Por Alexandre Caverni e Maria Carolina Marcello
SÃO PAULO/BRASÍLIA (Reuters) - Alvo constante de ataques do presidente Jair Bolsonaro (PL), o Tribunal Superior Eleitoral (TSE) esteve na mira do candidato à reeleição mais uma vez nesta quarta-feira, a apenas quatro dias do segundo turno das eleições, agora envolvendo a acusação feita por sua campanha de que há irregularidades na propaganda eleitoral no rádio
Atrás do ex-presidente Luiz Inácio Lula da Silva (PT) nas pesquisas para a votação de domingo, Bolsonaro acusou a corte eleitoral, sem apresentar provas, de agir a favor de seu adversário, e prometeu ir "às últimas consequências" para comprovar sua denúncia, apesar da recusa do TSE em aceitá-la.
"É difícil você disputar uma eleição acirrada e tendo um TSE parcial, um TSE que tem colaborado o tempo todo com tudo o que o PT ajuíza lá", afirmou Bolsonaro, em entrevista coletiva.
O presidente do TSE, Alexandre de Moraes, rejeitou a denúncia apresentada pela campanha de Bolsonaro, em uma dura decisão, por considerar que não há "indício mínimo de prova", e por identificar possível intuito de tumultuar as eleições.
Moraes também determinou a abertura de processo administrativo sobre eventual desvio de finalidade na utilização do fundo partidário para a contratação de auditorias para subsidiar o pedido, além de enviar o caso ao Supremo Tribunal Federal (STF), onde tramita inquérito que apura a existência de organização criminosa com forte atuação digital para atentar contra a democracia e o Estado de Direito no país.

•••••

_Exercícios propostos:_
1. Transcreva do texto sobre o TSE o trecho que começa nas palavras "Por Alexandre Caverni" e termina logo após "em entrevista coletiva.".
2. Prossiga a redação do texto sobre o TSE a partir da última frase apresentada.

•••••

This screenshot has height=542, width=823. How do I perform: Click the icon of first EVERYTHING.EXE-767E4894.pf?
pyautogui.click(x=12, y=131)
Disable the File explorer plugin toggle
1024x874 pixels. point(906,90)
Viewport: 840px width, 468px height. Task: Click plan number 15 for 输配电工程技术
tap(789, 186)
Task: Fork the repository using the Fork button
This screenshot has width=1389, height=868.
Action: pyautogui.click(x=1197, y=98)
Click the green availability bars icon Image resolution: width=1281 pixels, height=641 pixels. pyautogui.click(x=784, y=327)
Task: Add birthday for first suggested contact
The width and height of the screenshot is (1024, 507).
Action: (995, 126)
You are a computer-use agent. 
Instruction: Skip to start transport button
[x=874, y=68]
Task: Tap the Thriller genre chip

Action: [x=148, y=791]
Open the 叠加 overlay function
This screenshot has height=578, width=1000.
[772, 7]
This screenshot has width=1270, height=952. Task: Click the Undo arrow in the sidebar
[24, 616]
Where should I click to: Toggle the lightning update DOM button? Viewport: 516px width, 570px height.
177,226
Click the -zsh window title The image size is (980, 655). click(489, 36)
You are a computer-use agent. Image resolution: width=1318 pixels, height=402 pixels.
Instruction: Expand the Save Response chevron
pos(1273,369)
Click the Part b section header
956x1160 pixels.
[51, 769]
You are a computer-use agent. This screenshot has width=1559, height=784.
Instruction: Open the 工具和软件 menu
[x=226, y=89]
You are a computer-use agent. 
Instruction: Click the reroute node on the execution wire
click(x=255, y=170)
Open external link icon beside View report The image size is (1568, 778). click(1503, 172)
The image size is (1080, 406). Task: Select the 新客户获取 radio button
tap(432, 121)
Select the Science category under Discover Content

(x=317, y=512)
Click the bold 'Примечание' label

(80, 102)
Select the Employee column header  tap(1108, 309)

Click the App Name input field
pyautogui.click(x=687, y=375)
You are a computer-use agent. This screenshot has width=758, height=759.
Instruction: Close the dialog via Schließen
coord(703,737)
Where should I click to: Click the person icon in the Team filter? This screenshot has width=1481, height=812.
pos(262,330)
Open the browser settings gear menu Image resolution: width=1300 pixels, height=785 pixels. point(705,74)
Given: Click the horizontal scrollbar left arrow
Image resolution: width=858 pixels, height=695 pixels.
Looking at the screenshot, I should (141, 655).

•••••

_Respostas finais:_
1.
Por Alexandre Caverni e Maria Carolina Marcello
SÃO PAULO/BRASÍLIA (Reuters) - Alvo constante de ataques do presidente Jair Bolsonaro (PL), o Tribunal Superior Eleitoral (TSE) esteve na mira do candidato à reeleição mais uma vez nesta quarta-feira, a apenas quatro dias do segundo turno das eleições, agora envolvendo a acusação feita por sua campanha de que há irregularidades na propaganda eleitoral no rádio
Atrás do ex-presidente Luiz Inácio Lula da Silva (PT) nas pesquisas para a votação de domingo, Bolsonaro acusou a corte eleitoral, sem apresentar provas, de agir a favor de seu adversário, e prometeu ir "às últimas consequências" para comprovar sua denúncia, apesar da recusa do TSE em aceitá-la.
"É difícil você disputar uma eleição acirrada e tendo um TSE parcial, um TSE que tem colaborado o tempo todo com tudo o que o PT ajuíza lá", afirmou Bolsonaro, em entrevista coletiva.

2.
Após ter sua denúncia negada, Bolsonaro avisou que lançará mão de todos os meios para recorrer de decisão. "Nosso jurídico com toda certeza deve entrar com recurso", disse o presidente em pronunciamento convocado às pressas no Palácio da Alvorada.
"Da nossa parte, nós iremos às últimas consequências, dentro das quatro linhas da Constituição, para fazer valer o que as nossas auditorias constataram."
A acusação sobre as supostas irregularidades nas inserções de rádio acontece num momento tenso para a campanha de Bolsonaro, pressionada pela repercussão da prisão, após resistência com tiros de fuzil e granadas de efeito moral do ex-deputado Roberto Jefferson, aliado do presidente, no último domingo. Na ação, Jefferson feriu dois agentes da Polícia Federal.
A suposta irregularidade levantada tem ganhado corpo na campanha do candidato à reeleição desde segunda-feira, quando a equipe de Bolsonaro apresentou uma denúncia, sem provas consideradas cabíveis pelo TSE, de que inúmeras rádios do país não estariam veiculando adequadamente as inserções eleitorais do presidente.
Na terça-feira, em reposta ao presidente do TSE, Alexandre de Moraes, que dera prazo de 24 horas para a apresentação de provas para embasar a denúncia, os advogados da campanha apresentaram apenas um recorte de poucas rádios dos Estados da Bahia e Pernambuco que estariam descumprindo a regra de veiculação isonômica das inserções entre os dois candidatos.
Em nota nesta quarta, a Associação de Empresas de Rádio e Televisão de Pernambuco (Asserpe) assegurou cumprimento da norma legal e disse confiar na apuração das autoridades.
A rádio apontada pela campanha como supostamente responsável pela maior diferença na veiculação de inserções negou a irregularidade.
"Estamos em dia com o Tribunal Eleitoral, veiculamos todas as inserções que são enviadas para nós, e estamos fazendo nossa parte", disse a Rádio da Bispa, de Recife, no Instagram.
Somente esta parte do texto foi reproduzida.